The ward staff members have been extremely enthusiastic in facilitating the implementation of carb counting at diagnosis and Accu-Chek Aviva Expert blood glucose meters are issued to all patients/families so they can track blood sugar levels. Those patients and their families experiencing any difficulties with carb counting receive as many extra sessions as required with a dietician. The number of meals that are carb counted with a member of the diabetes team before a newly-diagnosed patient is discharged is recorded to monitor levels of support and education patients and their families have received.
Input from the ward staff members is invaluable. By working with them as part of the extended team we have learned to ‘be brave and fail fast’, so that good ideas can be tried and if necessary modified, helping to fuel and maintain enthusiasm for planned change. Any difficulties in implementing or maintaining any of the initiatives are discussed as a team, solutions are sought and changes to approach made – which is exactly what QI methodology is all about. The hospital management team has been supportive of our QI work, which we have shared widely via our communications team both internally, within the trust, and externally within the paediatric diabetes community and beyond. However, perhaps the biggest immediate impact has been on the way the members of the Children’s Diabetes Team works together for our patients. The QI initiatives have been hard work but have pulled an already high-achieving team closer together in striving for a common aim for our patients and have resulted in changes in the ways we work. There has been no investment in personnel to expand the team and there is no doubt that individuals within the team are working harder than ever with more frequent face-to-face contact with patients in clinic and at home.
Looking to the future
In the future, we plan to make a number of further changes to enhance the services we provide. We intend to expand the list of micro-teaching topics available. We also plan to instigate diasend downloading at home for all – not just newly-diagnosed – patients at least every 2 weeks. Patients and their families will receive feedback based on downloaded data from a member of the diabetes team via email or telephone. In preparation for this, we are offering planned drop-in sessions at the Children’s Diabetes Team administration base and during some clinics to facilitate home downloading and to offer the opportunity to download between clinic appointments if patients and their families do not have the necessary technology at home or in school.

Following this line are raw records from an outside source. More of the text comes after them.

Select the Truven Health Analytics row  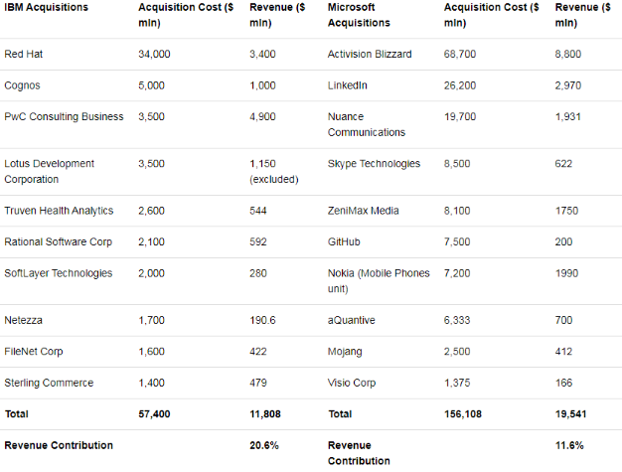(59, 211)
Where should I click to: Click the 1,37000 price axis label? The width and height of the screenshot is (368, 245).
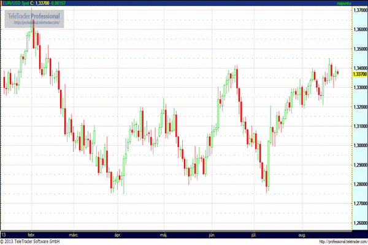[x=359, y=10]
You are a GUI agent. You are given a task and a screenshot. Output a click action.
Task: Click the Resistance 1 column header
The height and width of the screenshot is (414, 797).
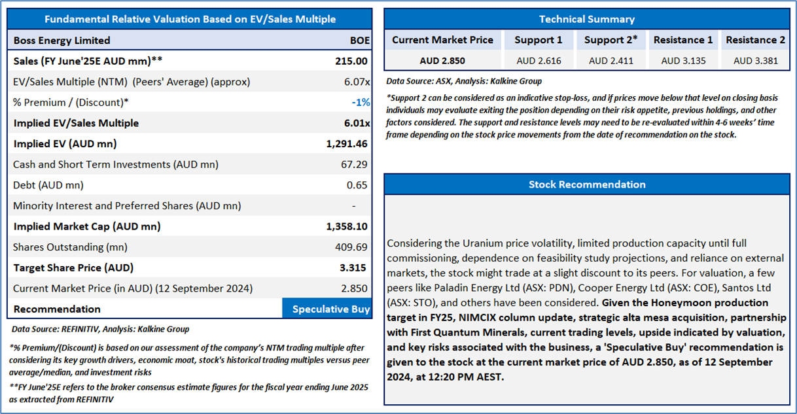(x=682, y=40)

Depending on the uptake and effectiveness of this project, more formal telephone clinics may be initiated.
The current limiting factor for change is manpower. Without expansion of the team, priority will have to be given to the interventions that seem most effective based on metrics and feedback from patients and their families.
Our QI work is being constantly evaluated through the collection of agreed metrics for all our newly-diagnosed patients. The ‘ripple effect’ within our total clinic population will be evidenced by NPDA data in perpetuity. Early indicators are that our outcomes are already improving for all of our patients.